### What the task requires:
In the entries that follow, find the line containing "Given: Turn on Yes for Enable Media Migration", then output exactly every line from the first through that one.

### Supplied material:
::::

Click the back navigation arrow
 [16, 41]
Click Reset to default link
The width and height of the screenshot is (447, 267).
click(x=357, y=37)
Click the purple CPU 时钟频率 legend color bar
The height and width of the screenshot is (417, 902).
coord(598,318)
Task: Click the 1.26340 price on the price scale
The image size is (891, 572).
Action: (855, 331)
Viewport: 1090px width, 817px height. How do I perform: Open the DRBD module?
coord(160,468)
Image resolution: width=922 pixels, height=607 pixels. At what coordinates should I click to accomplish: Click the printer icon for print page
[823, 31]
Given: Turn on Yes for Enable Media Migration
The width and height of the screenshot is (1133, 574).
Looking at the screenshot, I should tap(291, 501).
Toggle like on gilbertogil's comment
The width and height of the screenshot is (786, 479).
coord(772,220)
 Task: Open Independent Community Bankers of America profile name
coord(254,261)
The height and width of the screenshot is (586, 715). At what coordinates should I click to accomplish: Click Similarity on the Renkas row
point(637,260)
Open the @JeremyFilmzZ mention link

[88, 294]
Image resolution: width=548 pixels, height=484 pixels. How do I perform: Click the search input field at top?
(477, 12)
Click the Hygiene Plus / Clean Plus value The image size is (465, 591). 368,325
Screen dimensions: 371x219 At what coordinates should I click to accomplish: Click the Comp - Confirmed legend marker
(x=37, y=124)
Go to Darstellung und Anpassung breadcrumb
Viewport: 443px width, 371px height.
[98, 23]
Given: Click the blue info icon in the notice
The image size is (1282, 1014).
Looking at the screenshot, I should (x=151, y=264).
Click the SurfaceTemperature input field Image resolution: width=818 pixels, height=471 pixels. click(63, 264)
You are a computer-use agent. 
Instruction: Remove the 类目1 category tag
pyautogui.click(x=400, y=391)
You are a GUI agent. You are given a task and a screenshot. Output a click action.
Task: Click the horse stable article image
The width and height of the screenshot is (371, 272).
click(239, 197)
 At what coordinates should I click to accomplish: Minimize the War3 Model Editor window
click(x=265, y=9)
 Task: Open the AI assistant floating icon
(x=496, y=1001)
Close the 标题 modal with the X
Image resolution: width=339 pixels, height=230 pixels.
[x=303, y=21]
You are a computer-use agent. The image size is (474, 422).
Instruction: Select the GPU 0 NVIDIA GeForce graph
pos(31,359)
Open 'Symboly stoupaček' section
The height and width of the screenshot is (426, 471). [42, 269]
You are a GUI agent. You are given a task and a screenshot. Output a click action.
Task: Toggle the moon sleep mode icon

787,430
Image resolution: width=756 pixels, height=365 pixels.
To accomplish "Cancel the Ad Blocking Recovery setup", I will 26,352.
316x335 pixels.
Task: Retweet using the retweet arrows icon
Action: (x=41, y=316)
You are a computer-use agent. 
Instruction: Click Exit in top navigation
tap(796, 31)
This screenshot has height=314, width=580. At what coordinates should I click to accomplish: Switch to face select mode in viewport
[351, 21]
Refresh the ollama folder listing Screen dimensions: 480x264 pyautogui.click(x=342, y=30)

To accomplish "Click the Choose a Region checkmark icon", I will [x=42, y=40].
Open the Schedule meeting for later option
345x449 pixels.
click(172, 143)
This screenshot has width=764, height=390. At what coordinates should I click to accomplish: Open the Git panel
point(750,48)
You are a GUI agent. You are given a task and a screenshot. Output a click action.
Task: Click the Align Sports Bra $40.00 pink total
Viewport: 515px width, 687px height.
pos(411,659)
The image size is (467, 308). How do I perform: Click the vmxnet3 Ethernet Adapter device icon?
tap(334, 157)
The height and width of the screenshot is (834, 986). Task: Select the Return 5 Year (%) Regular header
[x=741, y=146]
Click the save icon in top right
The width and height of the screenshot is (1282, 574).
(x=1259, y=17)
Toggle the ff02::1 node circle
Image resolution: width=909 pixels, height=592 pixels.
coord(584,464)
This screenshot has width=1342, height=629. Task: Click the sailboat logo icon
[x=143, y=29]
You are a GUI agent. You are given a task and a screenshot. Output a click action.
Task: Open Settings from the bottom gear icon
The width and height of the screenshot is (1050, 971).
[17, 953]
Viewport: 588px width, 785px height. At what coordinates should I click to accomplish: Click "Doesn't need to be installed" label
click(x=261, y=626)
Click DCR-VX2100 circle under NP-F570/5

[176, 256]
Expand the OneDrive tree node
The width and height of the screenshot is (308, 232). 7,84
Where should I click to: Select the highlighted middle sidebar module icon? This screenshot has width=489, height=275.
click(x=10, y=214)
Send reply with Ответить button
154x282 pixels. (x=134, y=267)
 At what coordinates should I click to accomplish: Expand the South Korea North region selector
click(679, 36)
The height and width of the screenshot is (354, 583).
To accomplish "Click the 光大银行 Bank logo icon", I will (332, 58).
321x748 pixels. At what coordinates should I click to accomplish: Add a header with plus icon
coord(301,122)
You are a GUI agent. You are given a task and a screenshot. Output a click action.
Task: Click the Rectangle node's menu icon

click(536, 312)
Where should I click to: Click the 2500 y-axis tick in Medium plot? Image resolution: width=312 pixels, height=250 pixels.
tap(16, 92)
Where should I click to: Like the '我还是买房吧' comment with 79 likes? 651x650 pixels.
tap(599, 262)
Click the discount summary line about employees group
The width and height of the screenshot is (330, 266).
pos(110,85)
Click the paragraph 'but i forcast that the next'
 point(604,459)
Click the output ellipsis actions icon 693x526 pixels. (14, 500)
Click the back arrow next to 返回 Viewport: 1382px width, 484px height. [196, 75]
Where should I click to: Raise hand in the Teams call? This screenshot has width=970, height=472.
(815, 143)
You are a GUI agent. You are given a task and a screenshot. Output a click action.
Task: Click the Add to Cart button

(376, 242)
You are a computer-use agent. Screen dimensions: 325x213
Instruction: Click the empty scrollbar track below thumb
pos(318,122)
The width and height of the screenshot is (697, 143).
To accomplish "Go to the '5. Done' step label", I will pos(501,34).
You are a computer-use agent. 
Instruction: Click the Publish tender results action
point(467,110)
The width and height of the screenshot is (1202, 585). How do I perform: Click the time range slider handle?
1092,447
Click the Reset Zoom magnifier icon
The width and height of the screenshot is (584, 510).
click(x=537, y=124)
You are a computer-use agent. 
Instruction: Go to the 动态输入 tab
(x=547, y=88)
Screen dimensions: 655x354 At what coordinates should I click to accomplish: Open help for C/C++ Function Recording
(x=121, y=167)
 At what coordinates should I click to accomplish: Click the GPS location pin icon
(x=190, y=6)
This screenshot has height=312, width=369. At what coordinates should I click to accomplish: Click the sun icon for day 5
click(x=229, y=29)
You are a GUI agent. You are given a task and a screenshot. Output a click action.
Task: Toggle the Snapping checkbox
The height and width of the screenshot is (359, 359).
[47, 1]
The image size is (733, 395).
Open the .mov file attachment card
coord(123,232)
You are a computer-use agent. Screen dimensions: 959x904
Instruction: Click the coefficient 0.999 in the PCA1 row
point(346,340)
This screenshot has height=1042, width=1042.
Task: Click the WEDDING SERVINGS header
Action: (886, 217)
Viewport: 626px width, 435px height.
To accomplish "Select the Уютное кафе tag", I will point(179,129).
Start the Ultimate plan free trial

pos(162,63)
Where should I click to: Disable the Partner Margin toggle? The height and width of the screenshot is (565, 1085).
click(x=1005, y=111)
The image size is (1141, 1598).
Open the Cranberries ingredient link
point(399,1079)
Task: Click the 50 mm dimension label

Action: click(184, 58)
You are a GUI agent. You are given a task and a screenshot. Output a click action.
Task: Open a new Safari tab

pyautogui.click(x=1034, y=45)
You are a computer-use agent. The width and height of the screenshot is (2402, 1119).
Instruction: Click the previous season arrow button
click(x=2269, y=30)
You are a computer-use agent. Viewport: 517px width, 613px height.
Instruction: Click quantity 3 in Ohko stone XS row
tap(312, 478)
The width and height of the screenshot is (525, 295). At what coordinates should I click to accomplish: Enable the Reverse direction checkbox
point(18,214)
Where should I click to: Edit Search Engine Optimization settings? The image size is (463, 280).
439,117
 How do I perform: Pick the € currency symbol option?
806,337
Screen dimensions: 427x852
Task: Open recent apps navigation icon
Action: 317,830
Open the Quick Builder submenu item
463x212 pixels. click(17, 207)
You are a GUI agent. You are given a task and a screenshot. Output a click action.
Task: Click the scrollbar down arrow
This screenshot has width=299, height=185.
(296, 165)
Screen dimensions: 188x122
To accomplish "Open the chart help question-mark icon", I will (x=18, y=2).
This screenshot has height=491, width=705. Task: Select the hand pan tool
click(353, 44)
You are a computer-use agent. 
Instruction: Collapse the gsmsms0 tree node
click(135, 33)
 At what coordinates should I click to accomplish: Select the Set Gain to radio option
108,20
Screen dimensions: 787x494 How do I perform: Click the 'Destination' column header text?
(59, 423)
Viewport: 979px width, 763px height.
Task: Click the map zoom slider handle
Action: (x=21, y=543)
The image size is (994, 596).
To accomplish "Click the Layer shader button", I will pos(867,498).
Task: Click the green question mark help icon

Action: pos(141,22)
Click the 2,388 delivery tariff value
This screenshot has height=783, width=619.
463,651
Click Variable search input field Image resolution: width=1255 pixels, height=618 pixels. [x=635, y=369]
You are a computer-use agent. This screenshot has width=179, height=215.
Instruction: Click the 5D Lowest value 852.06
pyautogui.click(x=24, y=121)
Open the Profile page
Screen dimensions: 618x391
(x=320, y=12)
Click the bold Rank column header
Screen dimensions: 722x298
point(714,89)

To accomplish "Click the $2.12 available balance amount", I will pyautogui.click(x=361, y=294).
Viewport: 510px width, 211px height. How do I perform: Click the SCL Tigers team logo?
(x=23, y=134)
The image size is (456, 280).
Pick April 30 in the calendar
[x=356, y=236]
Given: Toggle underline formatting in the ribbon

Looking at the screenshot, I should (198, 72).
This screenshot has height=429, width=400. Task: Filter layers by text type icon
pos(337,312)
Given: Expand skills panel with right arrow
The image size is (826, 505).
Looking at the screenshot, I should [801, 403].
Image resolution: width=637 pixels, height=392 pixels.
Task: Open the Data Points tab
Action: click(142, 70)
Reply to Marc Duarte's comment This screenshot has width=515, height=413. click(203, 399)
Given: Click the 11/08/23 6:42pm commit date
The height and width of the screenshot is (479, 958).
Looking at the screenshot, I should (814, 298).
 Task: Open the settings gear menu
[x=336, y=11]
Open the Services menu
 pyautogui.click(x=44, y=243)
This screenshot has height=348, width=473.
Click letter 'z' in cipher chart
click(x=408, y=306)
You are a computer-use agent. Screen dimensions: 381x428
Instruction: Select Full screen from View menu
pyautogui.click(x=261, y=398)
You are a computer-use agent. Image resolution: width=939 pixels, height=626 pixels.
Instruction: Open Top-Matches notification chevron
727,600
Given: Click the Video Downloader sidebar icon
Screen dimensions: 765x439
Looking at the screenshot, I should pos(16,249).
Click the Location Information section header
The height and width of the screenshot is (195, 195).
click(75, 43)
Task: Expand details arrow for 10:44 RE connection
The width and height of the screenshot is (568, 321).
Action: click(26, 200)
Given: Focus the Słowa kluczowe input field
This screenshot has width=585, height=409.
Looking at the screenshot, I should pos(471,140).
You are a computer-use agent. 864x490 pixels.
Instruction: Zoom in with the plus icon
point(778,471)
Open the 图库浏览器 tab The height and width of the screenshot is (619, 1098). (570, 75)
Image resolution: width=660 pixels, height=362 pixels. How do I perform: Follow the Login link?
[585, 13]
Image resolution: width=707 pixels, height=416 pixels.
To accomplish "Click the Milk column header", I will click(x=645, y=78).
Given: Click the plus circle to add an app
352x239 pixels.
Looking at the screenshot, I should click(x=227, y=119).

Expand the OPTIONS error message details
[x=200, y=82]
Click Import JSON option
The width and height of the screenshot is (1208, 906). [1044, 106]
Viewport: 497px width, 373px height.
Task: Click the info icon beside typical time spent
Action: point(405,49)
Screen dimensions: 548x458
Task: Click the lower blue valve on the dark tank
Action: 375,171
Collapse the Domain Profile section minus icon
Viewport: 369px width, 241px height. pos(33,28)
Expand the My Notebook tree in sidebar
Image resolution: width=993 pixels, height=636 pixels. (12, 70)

::::

### Written reply:
Click the back navigation arrow
 [16, 41]
Click Reset to default link
The width and height of the screenshot is (447, 267).
click(x=357, y=37)
Click the purple CPU 时钟频率 legend color bar
The height and width of the screenshot is (417, 902).
coord(598,318)
Task: Click the 1.26340 price on the price scale
The image size is (891, 572).
Action: (855, 331)
Viewport: 1090px width, 817px height. How do I perform: Open the DRBD module?
coord(160,468)
Image resolution: width=922 pixels, height=607 pixels. At what coordinates should I click to accomplish: Click the printer icon for print page
[823, 31]
Given: Turn on Yes for Enable Media Migration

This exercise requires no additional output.